Bielsko-Biała is a city in southern Poland created after the merging of two closely situated cities, Bielsko and Biała, in 1951. As separate entities, the cities have a lengthy history.

Early history

Between 1933 and 1938 an archaeological team discovered remains of a fortified settlement in what is now Stare Bielsko (Old Bielsko) district of the city. The settlement was dated to the 12th - 14th centuries. Its dwellers manufactured iron from ore and specialized in smithery.

The current center of the town was probably developed as early as the first half of the 13th century. At that time a castle (which still survives today) was built on a hill.

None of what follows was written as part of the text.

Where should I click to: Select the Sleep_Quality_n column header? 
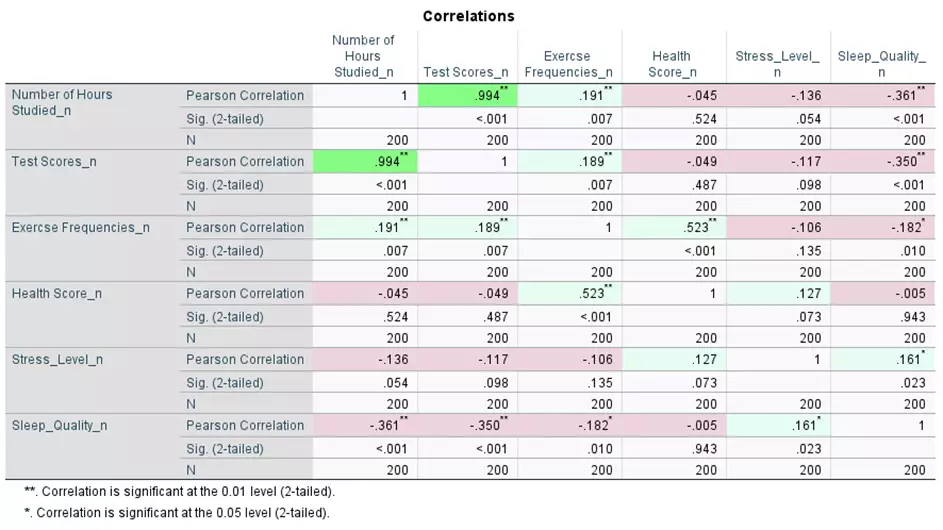(x=881, y=64)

In the second half of the 13th century, the Piast Dukes of Opole (Oppeln) invited German settlers to land between Silesia and Lesser Poland in order to colonize the Silesian Beskids. Nearby settlements west of the Biała River were Nikelsdorf, Kamitz, Alt-Bielitz (now Stare Bielsko), Batzdorf and Kurzwald. Nearby settlements east of the river Bialka were Kunzendorf, Alzen and Wilmesau. Nearby settlements in the mountains were Lobnitz and Bistrai.

After the partition of the Duchy of Oppeln in 1281, Bielsko passed to the Dukes of Cieszyn (Teschen). The town was first documented in 1312 when a Duke of Cieszyn granted a town charter. From 1457 the Biała River was the border between Silesia (within the Holy Roman Empire) and Lesser Poland. The town of Biała was established on the opposite bank of the Biała River in 1723.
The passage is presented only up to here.